Stored items:
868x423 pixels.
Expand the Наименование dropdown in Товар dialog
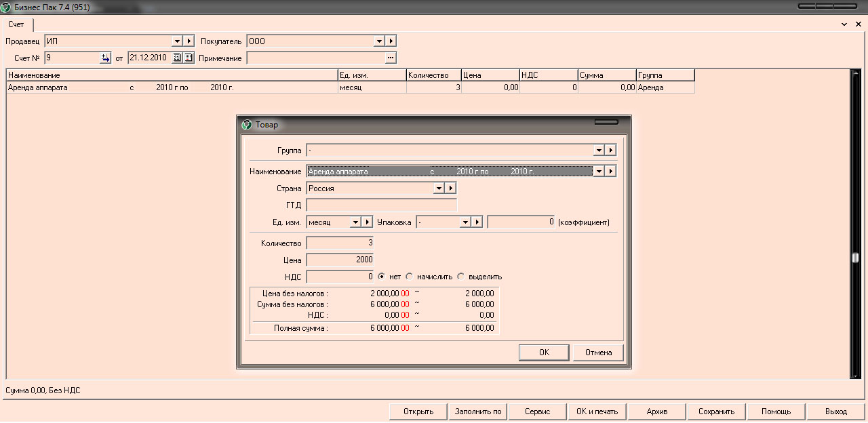coord(598,172)
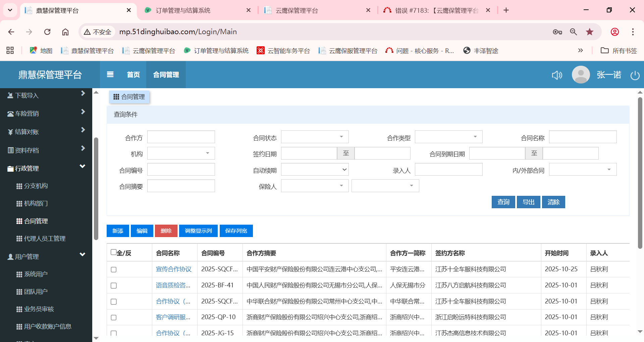The image size is (644, 342).
Task: Tick the checkbox for 宣传合作协议 row
Action: pos(114,270)
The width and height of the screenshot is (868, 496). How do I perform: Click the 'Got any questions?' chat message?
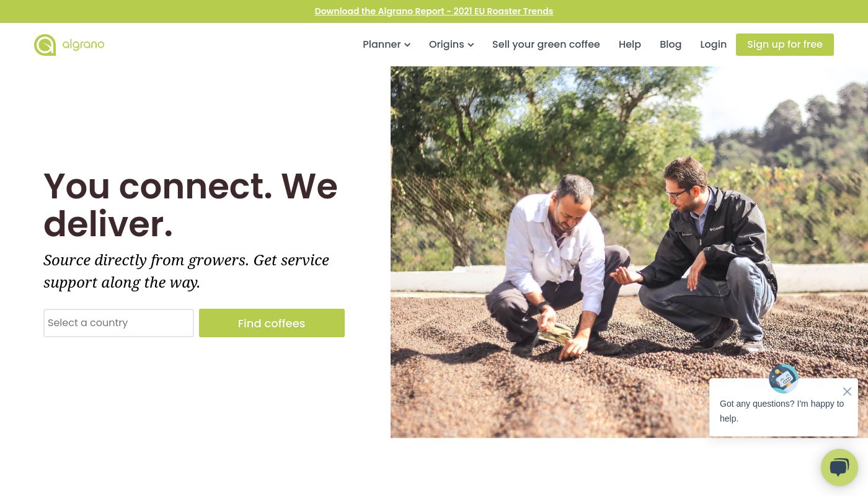tap(781, 411)
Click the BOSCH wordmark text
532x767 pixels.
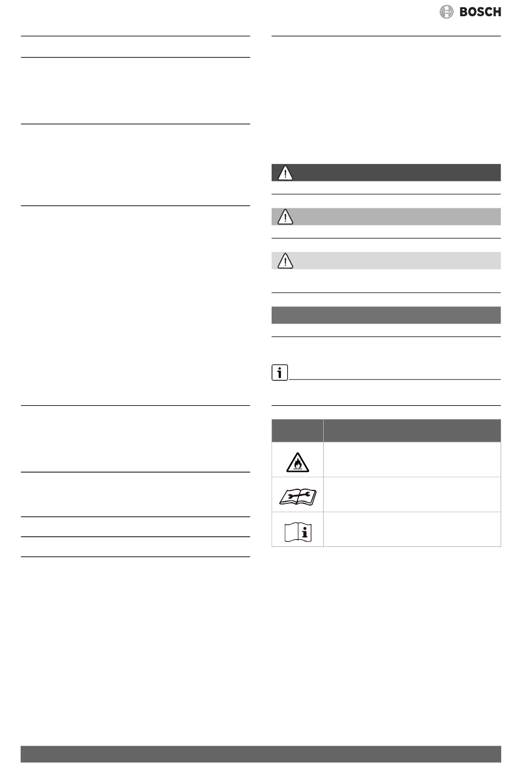[x=480, y=12]
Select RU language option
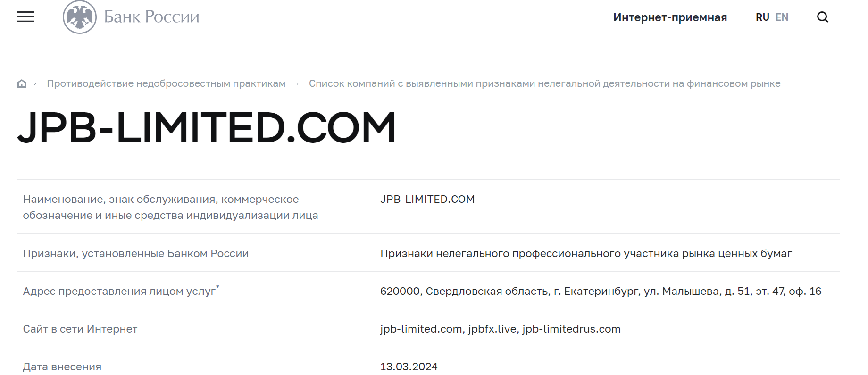Screen dimensions: 868x375 762,17
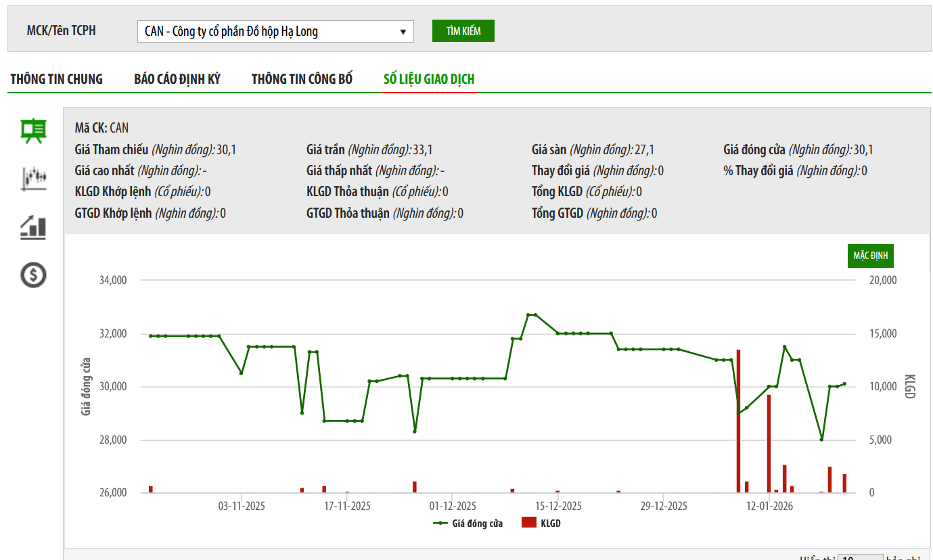The height and width of the screenshot is (560, 933).
Task: Switch to the THÔNG TIN CHUNG tab
Action: (x=57, y=79)
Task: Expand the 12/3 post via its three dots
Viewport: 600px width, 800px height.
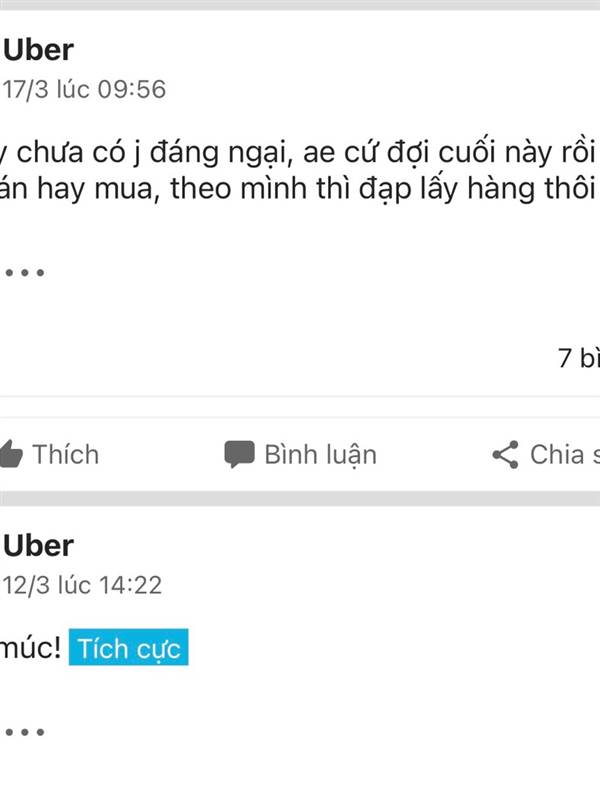Action: tap(24, 732)
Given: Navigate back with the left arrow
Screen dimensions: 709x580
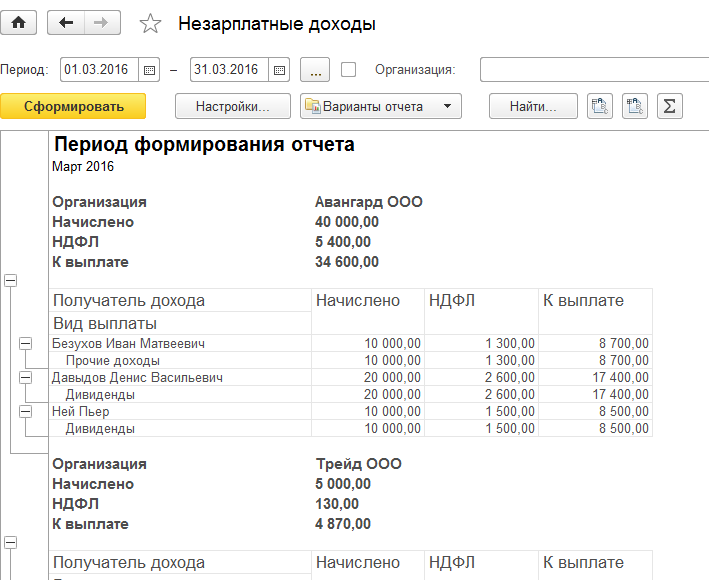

- [AIM OF THE EXERCISE]: Every line of the data should be transcribed exactly. Omit the images.

- [EXERCISE OUTPUT]:
868x423 pixels.
Expand the Наименование dropdown in Товар dialog
coord(598,172)
The image size is (644, 342).
Task: Tick the checkbox for 宣传合作协议 row
Action: pos(114,270)
The width and height of the screenshot is (868, 496). How do I perform: Click the 'Got any questions?' chat message?
tap(781, 411)
Click the BOSCH wordmark text
532x767 pixels.
[x=480, y=12]
Select RU language option
Screen dimensions: 868x375 762,17
The height and width of the screenshot is (560, 933).
Task: Switch to the THÔNG TIN CHUNG tab
Action: (x=57, y=79)
Task: Expand the 12/3 post via its three dots
Viewport: 600px width, 800px height.
Action: tap(24, 732)
Given: Navigate back with the left arrow
Screen dimensions: 709x580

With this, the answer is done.